Suite et  fin de cette nouvelle qui, sans être un chef d'oeuvre, reste un précieux document. Il s'agit d'une oeuvre de jeunesse de Henri Béraud, L'Initiation de Nicolas Sylvain, du recueil Les Morts lyriques, publié en 1912 chez l'éditeur E. Basset. Derrière les traits du héros, Nicolas Sylvain, se reconnaît le vieux paysagiste François Vernay, dont Béraud venait de publier, pour L'Art Libre, une courte mais retentissante biographie.

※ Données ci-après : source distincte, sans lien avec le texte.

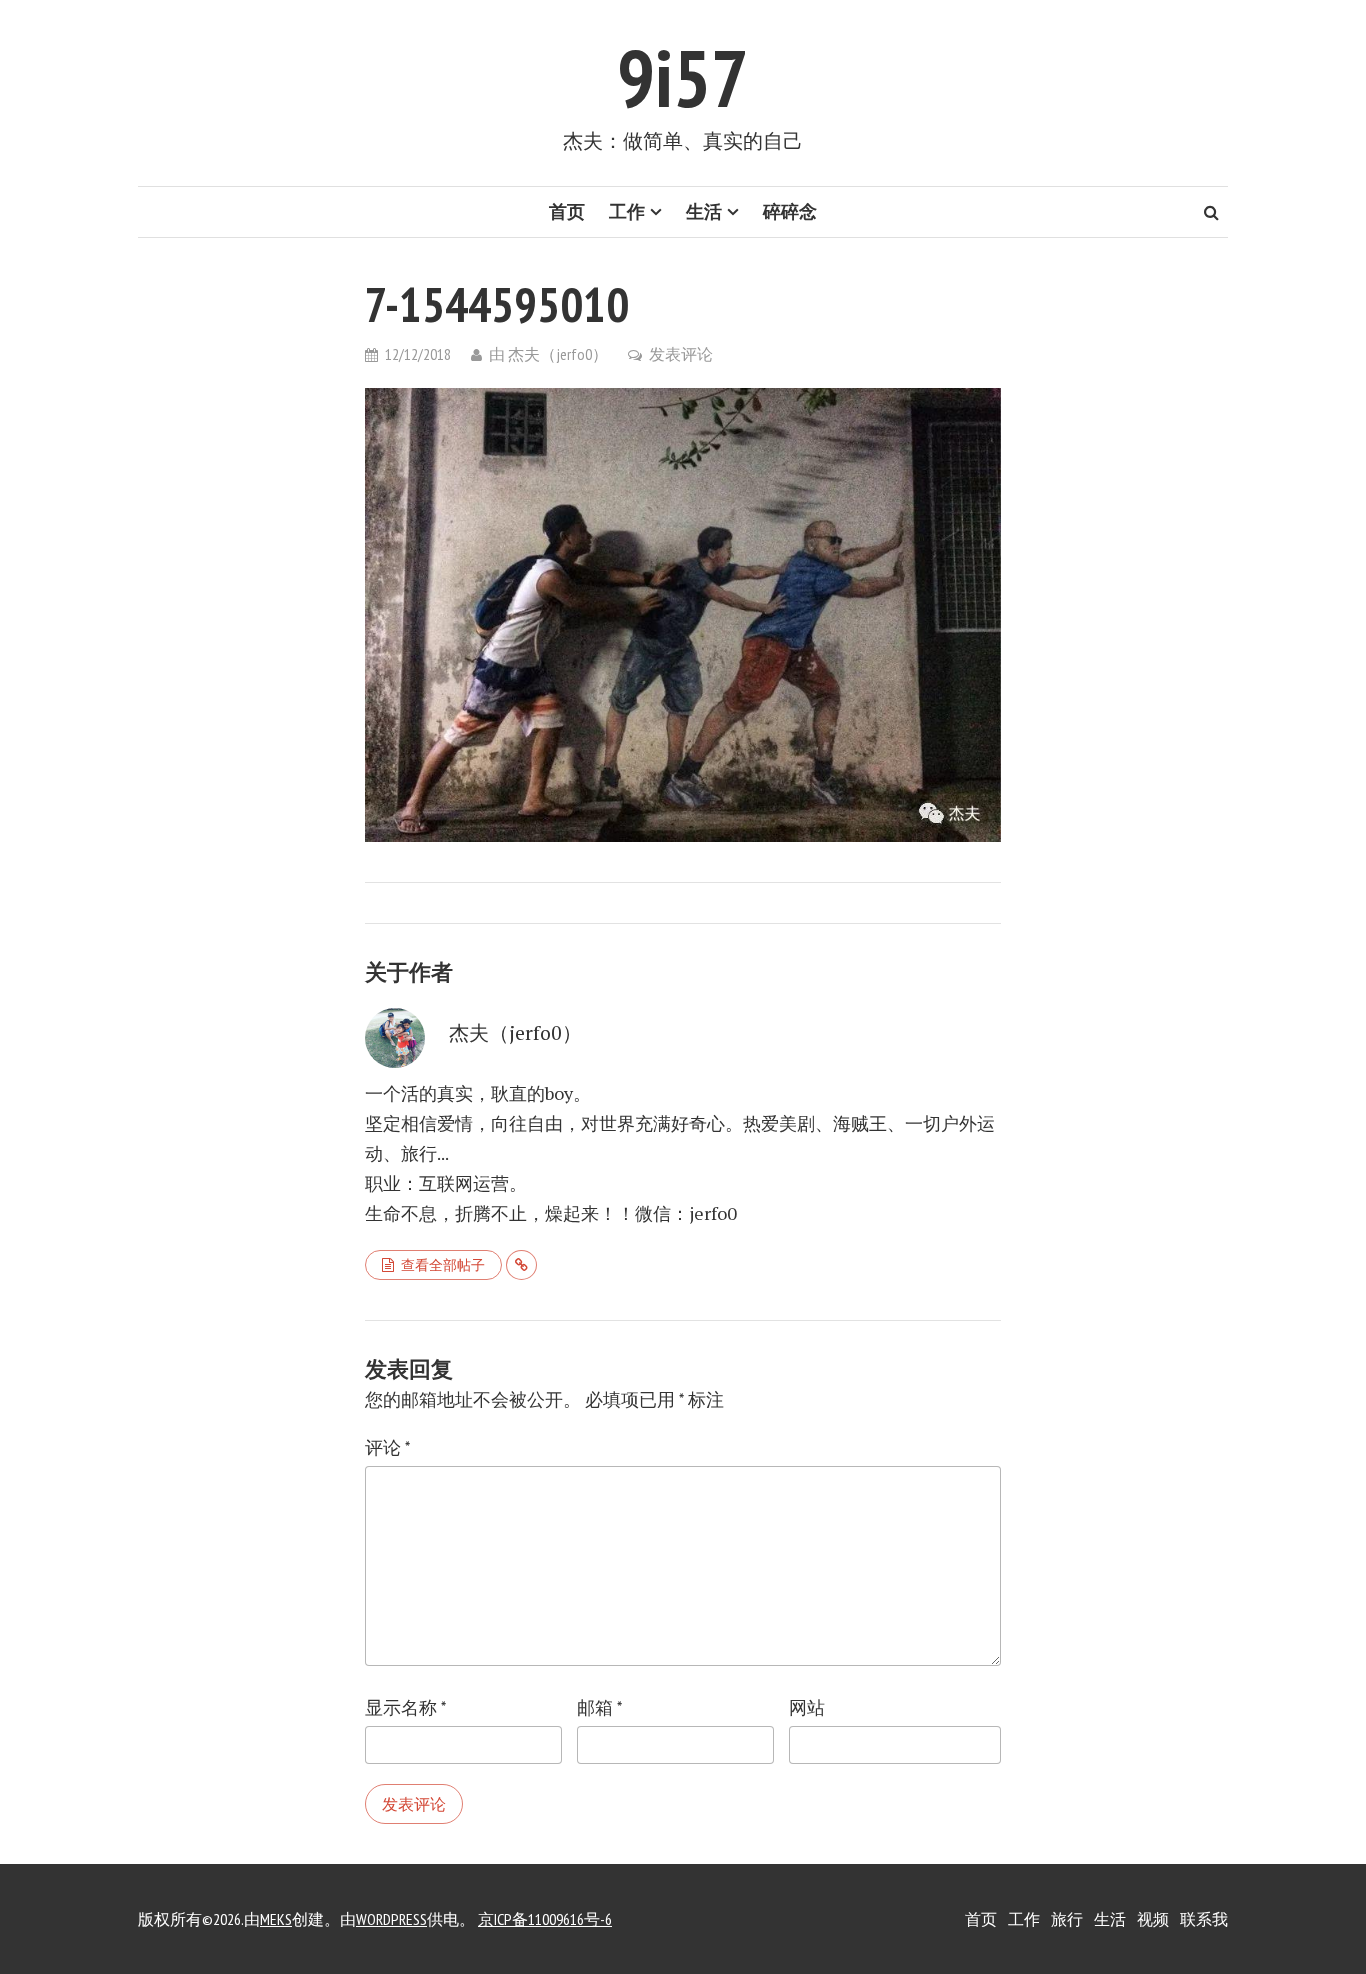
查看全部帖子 (443, 1265)
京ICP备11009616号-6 (545, 1919)
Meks (276, 1919)
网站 (807, 1707)
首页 (567, 211)
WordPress (391, 1919)
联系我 (1204, 1919)
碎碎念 (790, 211)
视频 (1153, 1919)
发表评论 (681, 354)
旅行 (1067, 1919)
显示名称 (405, 1707)
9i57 (683, 77)
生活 (704, 211)
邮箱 (599, 1707)
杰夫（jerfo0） (558, 354)
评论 (387, 1447)
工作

La mort réelle de Vernay; comme il le dit dans cette plaquette fut « atroce et symbolique », puisque le vieux peintre chuta dans son atelier et se brisa le fémur. On le transporta dans son domicile du 120 rue de Sèze où le docteur qui l’examina pronostiqua « un accès de rhumatismes ». Son état empirant, Vernay fut conduit à l’Hôtel-Dieu, la jambe enflée et « horriblement tuméfiée ». Les quelques amis, raconte Béraud, qui le veillèrent dans la nuit du 5 septembre « assistèrent à une douloureuse agonie ». Il exigea le matin venu d’être reconduit chez lui et « retourna à la terre par une triste après midi de septembre ».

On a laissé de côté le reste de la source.